Dataset
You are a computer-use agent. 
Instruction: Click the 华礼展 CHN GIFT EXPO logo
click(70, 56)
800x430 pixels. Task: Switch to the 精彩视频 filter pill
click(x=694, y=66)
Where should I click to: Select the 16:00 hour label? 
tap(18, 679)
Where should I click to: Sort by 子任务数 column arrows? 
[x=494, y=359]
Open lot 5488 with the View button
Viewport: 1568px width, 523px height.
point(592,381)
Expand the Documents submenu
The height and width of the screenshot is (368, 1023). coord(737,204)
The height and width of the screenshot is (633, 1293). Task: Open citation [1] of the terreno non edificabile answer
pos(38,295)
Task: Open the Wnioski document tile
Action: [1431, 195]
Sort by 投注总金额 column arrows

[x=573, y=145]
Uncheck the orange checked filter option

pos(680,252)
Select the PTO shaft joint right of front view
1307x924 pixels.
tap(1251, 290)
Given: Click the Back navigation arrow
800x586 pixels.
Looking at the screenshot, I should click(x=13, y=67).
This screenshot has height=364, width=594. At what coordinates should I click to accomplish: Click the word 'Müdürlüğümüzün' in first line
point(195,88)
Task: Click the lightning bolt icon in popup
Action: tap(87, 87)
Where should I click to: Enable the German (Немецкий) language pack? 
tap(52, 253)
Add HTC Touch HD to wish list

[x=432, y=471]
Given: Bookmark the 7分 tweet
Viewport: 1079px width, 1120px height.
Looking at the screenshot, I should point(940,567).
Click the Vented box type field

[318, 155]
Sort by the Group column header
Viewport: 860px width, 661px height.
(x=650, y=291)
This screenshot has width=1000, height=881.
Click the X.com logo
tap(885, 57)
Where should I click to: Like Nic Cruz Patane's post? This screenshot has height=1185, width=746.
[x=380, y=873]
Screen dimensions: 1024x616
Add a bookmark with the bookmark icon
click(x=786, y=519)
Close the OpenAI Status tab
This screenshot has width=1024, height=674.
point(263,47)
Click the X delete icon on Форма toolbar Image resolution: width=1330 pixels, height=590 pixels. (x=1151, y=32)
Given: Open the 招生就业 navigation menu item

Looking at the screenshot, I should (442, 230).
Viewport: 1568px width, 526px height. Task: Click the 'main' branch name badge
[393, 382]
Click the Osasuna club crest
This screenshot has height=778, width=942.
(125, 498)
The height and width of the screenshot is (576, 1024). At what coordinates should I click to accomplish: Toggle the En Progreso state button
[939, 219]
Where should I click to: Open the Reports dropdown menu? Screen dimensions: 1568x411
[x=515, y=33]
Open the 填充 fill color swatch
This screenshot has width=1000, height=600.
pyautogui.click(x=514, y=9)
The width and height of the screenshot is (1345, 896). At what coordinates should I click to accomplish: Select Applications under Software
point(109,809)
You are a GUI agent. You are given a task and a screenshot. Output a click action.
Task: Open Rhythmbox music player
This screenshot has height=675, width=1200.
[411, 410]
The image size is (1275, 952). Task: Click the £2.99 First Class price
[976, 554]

Work required
From the line containing "The image size" to the last line of the records above, please write out every line exactly and add nothing.

Task solution
The image size is (1275, 952). Task: Click the £2.99 First Class price
[976, 554]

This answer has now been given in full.